ACTIVITY LIST =>
a – In the text on Hair For Hope, which school took three students to task for not wearing a wig to school?
b – Copy everything in the text on Hair For Hope from "Following ‘ladylike’ rule" down to "for this cause.", word for word.

··· DOCUMENT SEGMENT

Following ‘ladylike’ rule to the letter worrying
Hair For Hope is an initiative to support children with cancer who lose their hair due to chemotherapy. (“Case-by-case approach for pupils who want to support causes: Schools”; Aug 3)
They are already devastated by this disease; standing out because they are bald makes matters worse.
Hair For Hope allows members of the public to express empathy and solidarity with these children. It has grown into a movement where awareness and funds can be raised for the cause.
I applaud the young ladies who had the personal courage to be shorn for this cause.
I confess that I lack the bravery to do this. And so I read with dismay and disbelief that St Margaret’s Secondary School had taken three students to task for not wearing a wig to school.
First, wearing a wig defeats the purpose of shaving one’s head for the cause.
Second, it takes even more courage to appear in public without hair than with a wig, which should have been factored into the evaluation of the students’ actions.
Third, surely an act of charity trumps technical compliance with rules on ladylike appearance.
Fourth, it is important that educators espouse and communicate the substantive objectives behind rules.
The rule was to avoid “punk, unfeminine or sloppy hairstyles”. If it was apparent that the reason for a bald head was not a style choice but for a good cause, then the mischief the rule was intended to prevent was not a relevant consideration.

······
··· DATASET EXCERPTS

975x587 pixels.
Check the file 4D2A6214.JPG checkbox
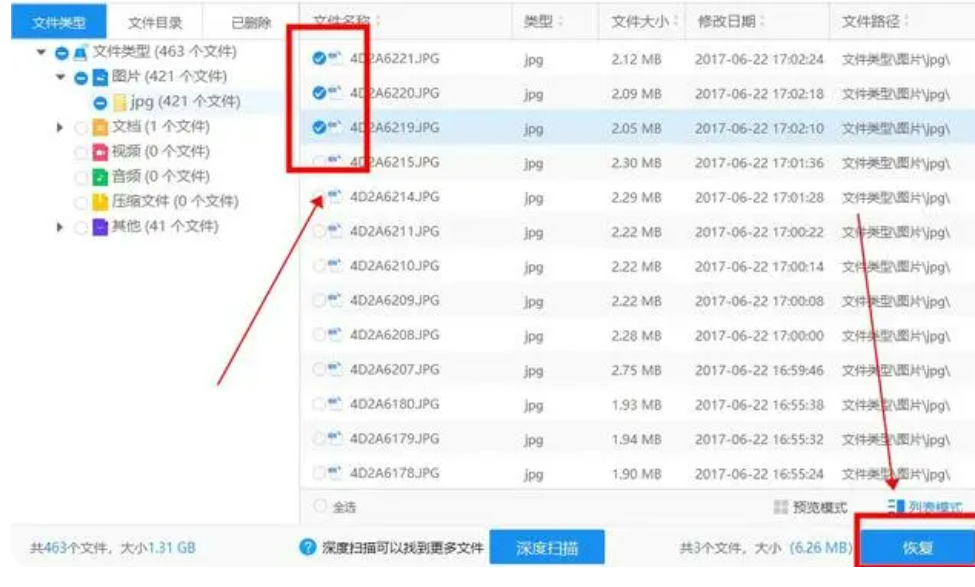[x=319, y=197]
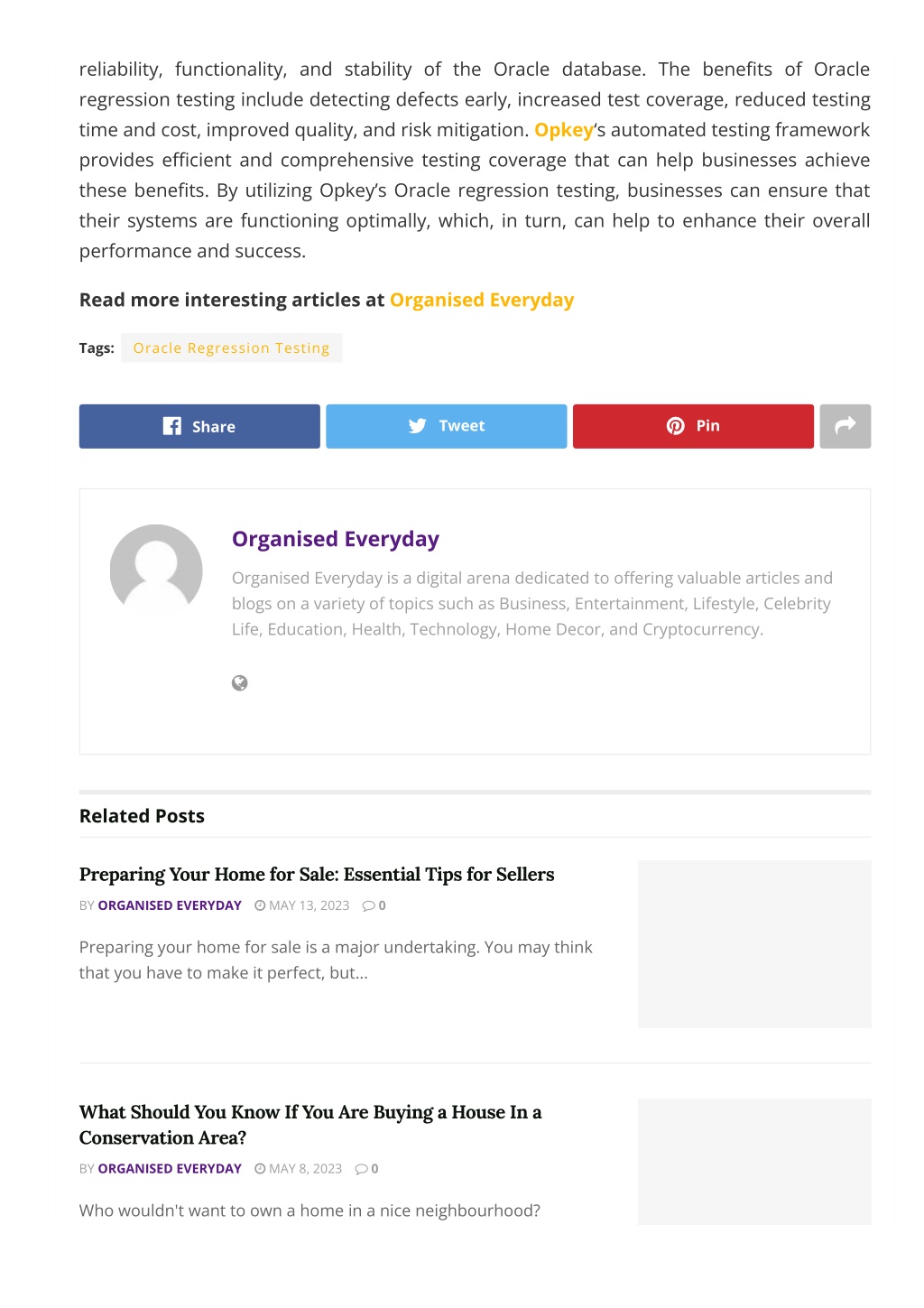Viewport: 924px width, 1308px height.
Task: Click author name under conservation area post
Action: pos(170,1169)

······

EXPECTED RESPONSES =>
a – St Margaret's Secondary School.

b –
Following ‘ladylike’ rule to the letter worrying
Hair For Hope is an initiative to support children with cancer who lose their hair due to chemotherapy. (“Case-by-case approach for pupils who want to support causes: Schools”; Aug 3)
They are already devastated by this disease; standing out because they are bald makes matters worse.
Hair For Hope allows members of the public to express empathy and solidarity with these children. It has grown into a movement where awareness and funds can be raised for the cause.
I applaud the young ladies who had the personal courage to be shorn for this cause.